Excerpt provided section start
British playwright and actor (1937–1986)

Alfred Fagon (25 June 1937 – 29 August 1986) was a British playwright, poet and actor. He was one of the most notable Black British playwrights of the 1970s and 1980s. Fagon worked for British Rail and served in the British Army before he wrote and produced plays at theatres across the UK, including Royal Court Theatre and Hampstead Theatre.

==Biography==
Alfred Fagon was born in Clarendon Parish, Jamaica, into a family of nine brothers and two sisters. In 1955 he migrated to England, and worked for British Rail in Nottingham, before in 1958 joining the Royal Corps of Signals, where he became Middleweight Boxing Champion in 1962, leaving the army the following year. He subsequently lived in Bristol, where he began working as an actor, his first stage appearance being at the Bristol Arts Centre, in the Henry Livings play The Little Mrs Foster Show, and in 1970 he starred in Mustapha Matura's play Black Pieces at the ICA in London. Fagon went on to write and produce plays, including 11 Josephine House, Death of a Blackman and Four Hundred Pounds, and took on many more acting roles, in television, film and radio, as well as in theatre.

Fagon died of a heart attack outside his flat in Camberwell on 29 August 1986, aged 49. Police claimed they were unable to identify him and he was given a pauper's funeral.
Excerpt provided section end
### Parts of the exercise
#1 According to the Alfred Fagon excerpt, in what year did Fagon migrate to England?
#2 Rewrite the Alfred Fagon excerpt starting with "British playwright and" and going on through "and Hampstead Theatre.", substituting "the railway" for "British Rail".
#3 Pick up the Alfred Fagon excerpt after its final sentence and continue it.
The records that come next are separate material, unrelated to the Alfred Fagon excerpt.
Source information section start
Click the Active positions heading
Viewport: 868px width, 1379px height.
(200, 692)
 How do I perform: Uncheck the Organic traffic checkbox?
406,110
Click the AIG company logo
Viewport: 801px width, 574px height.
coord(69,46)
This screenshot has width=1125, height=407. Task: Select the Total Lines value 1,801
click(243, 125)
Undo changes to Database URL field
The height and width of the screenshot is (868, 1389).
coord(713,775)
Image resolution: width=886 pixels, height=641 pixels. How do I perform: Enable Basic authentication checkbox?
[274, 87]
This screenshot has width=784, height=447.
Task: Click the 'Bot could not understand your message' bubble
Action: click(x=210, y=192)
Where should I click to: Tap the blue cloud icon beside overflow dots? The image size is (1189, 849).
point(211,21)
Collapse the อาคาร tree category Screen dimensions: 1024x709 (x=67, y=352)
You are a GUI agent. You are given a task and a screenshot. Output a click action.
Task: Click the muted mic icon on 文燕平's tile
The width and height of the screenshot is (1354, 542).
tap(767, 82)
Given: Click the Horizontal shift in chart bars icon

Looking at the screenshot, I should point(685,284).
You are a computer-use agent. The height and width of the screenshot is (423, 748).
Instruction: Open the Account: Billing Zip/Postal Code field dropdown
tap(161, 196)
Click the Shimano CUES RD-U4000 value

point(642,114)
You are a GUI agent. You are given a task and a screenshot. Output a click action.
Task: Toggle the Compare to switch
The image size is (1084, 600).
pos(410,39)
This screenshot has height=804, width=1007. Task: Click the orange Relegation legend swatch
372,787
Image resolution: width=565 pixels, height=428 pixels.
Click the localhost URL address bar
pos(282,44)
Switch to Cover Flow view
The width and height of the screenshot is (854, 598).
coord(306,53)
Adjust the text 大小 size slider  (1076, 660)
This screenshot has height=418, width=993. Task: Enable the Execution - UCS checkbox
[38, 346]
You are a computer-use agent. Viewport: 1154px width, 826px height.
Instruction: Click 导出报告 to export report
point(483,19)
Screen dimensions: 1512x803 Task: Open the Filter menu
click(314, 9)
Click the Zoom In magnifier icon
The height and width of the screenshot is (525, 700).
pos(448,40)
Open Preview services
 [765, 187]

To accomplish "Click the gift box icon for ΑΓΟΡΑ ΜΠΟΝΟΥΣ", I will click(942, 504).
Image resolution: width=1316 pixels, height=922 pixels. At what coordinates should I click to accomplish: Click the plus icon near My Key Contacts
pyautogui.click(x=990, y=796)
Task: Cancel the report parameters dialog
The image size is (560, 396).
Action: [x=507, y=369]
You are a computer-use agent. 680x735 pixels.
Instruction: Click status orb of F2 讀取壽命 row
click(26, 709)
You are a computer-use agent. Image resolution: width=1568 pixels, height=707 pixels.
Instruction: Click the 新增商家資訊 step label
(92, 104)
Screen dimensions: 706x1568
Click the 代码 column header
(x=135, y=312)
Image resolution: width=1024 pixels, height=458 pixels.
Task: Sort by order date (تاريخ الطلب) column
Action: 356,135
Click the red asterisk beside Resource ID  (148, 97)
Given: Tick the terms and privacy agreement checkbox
Source information section end
### Numbered answers
#1 1955

#2
British playwright and actor (1937–1986)

Alfred Fagon (25 June 1937 – 29 August 1986) was a British playwright, poet and actor. He was one of the most notable Black British playwrights of the 1970s and 1980s. Fagon worked for the railway and served in the British Army before he wrote and produced plays at theatres across the UK, including Royal Court Theatre and Hampstead Theatre.

#3
== Legacy ==
There is a statue of Fagon in St Paul's, Bristol, where he lived, on the corner of Ashley Road and Grosvenor Road. The bronze bust was sculpted by David G Mutasa and commissioned by the Friends of Fagon committee, chaired by Paul Stephenson, on the first anniversary of his death in 1987. The location was chosen because Fagon would often say "the heart of St. Paul’s is at the corner of Ashley Road and Grosvenor Road". On 11 June 2020, during a period of protests by the Black Lives Matter movement, people reported to the local police that the bust was apparently coated with an unknown substance. This followed the removal of the statue of Edward Colston during a protest in Bristol on 7 June 2020. The statue was awarded Grade II listed status by Historic England in September 2022.

In 1996 the Alfred Fagon Award, an annual award for the best new play by a Black British playwright of Caribbean or African descent, resident in the United Kingdom, was founded to commemorate his life and work.

Fagon's archives are part of the Theatre and Performance Collections of the V&A.

==Plays==
- 11 Josephine House (1972)
- The Death of a Black Man (1975)
- Four Hundred Pounds (1982)
- Lonely Cowboy (1985)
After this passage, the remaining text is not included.